Foreclosure Bailout Loan


Definition of "Foreclosure Bailout Loan"

JERRY HATLEY real estate agent
JERRY HATLEY, Real Estate Agent WATSON REALTY

The definition of a foreclosure bailout loan: a secured loan obtained by a mortgagor in order to save an owner-occupied house that is under foreclosure. It is a refinancing loan and it comes with a set of rules and with its own set of problems.

As you can find from the definition of foreclosure, the mortgagor is facing an impending foreclosure after missing some payments and failing to bring the loan current over three to six months. So, as you expect, a foreclosure bailout loan will come with a higher interest rate. To get a foreclosure bailout, though, the borrower must still have a good credit score of 500 and above.

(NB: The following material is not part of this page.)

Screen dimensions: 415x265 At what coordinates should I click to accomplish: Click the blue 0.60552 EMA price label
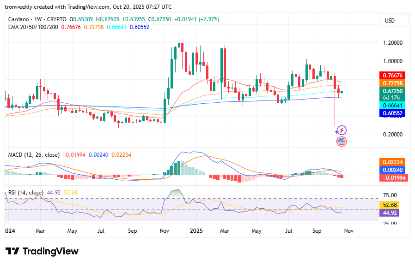[391, 113]
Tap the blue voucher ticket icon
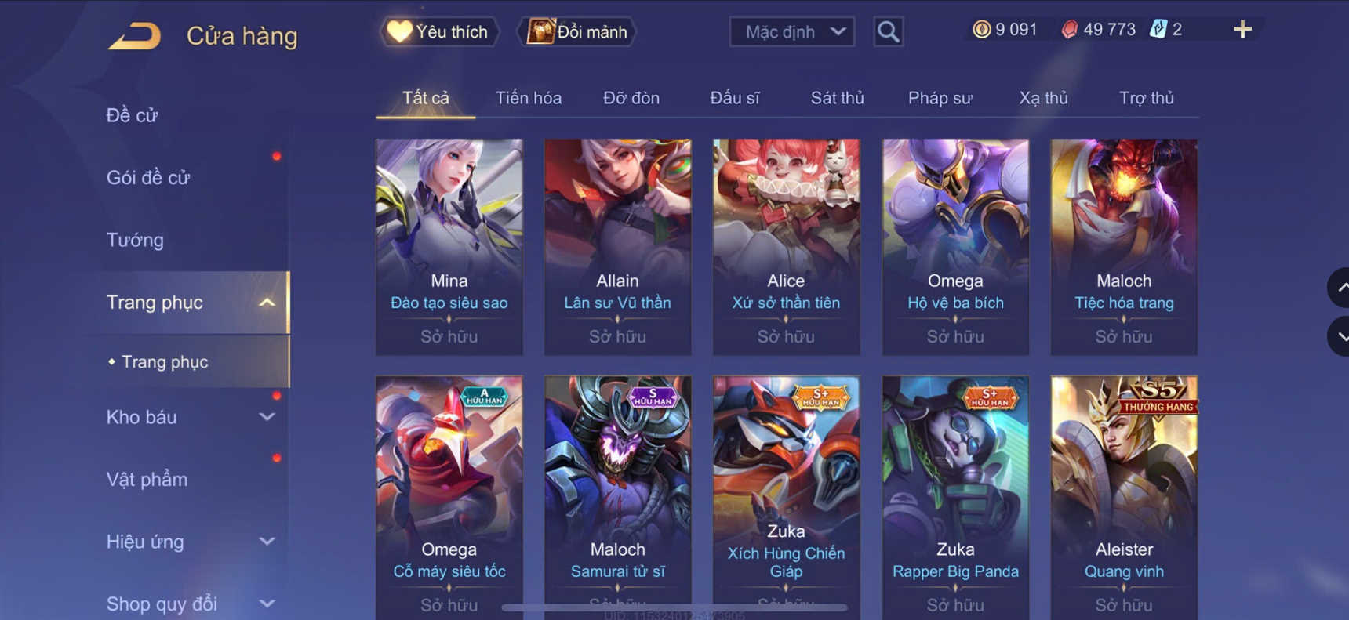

Most lenders usually come with a few options to help the borrowers in financial distress, and they might come with a proposition to refinance a mortgage. If your lender did not make you an offer, then the next safest place to find a trustworthy lender is through a broker. Brokers send the case to the lenders who are more likely to offer a foreclosure bailout loan. Otherwise, trying to find a private lender could be risky because there are many scams and tricky offers for debtors facing foreclosure.

The Office of the Comptroller of the Currency(OCC) has published many tips for avoiding mortgage modification scams and foreclosure avoidance scams. As bad as it may sound, there are people who take advantage of vulnerable debtors on the verge of losing their homes. They have no mercy and those who take the bait end up losing even more money while their foreclosure is progressing. Before signing any documents, search for the company you are about to work with on the Better Business Bureau website and check it’s rating. Companies (including banks and private lenders) who deserve your trust are rated A+ or have earned BBB accreditation. Avoid hard money lenders at all costs!

Another condition imposed on those who need a foreclosure bailout loan is to have high equity in their homes, preferably of at least 40%. Those who have built less than 20% equity in their houses might qualify for the HOPE for Homeowners Program dedicated to FHA Insured loans.

There is good news for mortgages backed by Fannie Mae or Freddie Mac, too. Ask your lender if you qualify for the Home Affordable Modification Program (HAMP) or the Home Affordable Refinance Program (HARP).

HOPE NOW is another great non-profit organization that helps people facing changes in their lives that have had a negative impact on their monthly income: people who have been furloughed, unemployed, seniors with fixed income or families filing for divorce. As written on their website: HOPE NOW is a non-profit alliance between counselors, mortgage companies, investors, regulators, and other mortgage market participants.” Here you may also find free legal advice and assistance.

After reading this definition of a foreclosure bailout loan, you can see they are not for everyone. You don’t have to feel discouraged. Communication with your lender is very important and it is not for their best interest to foreclose upon your property. They earn a lot more if you continue to pay every month for as long as possible. Make even small payments/partial payments just to show that you do your best and opt for a foreclosure bailout loan only if it is not making your life harder.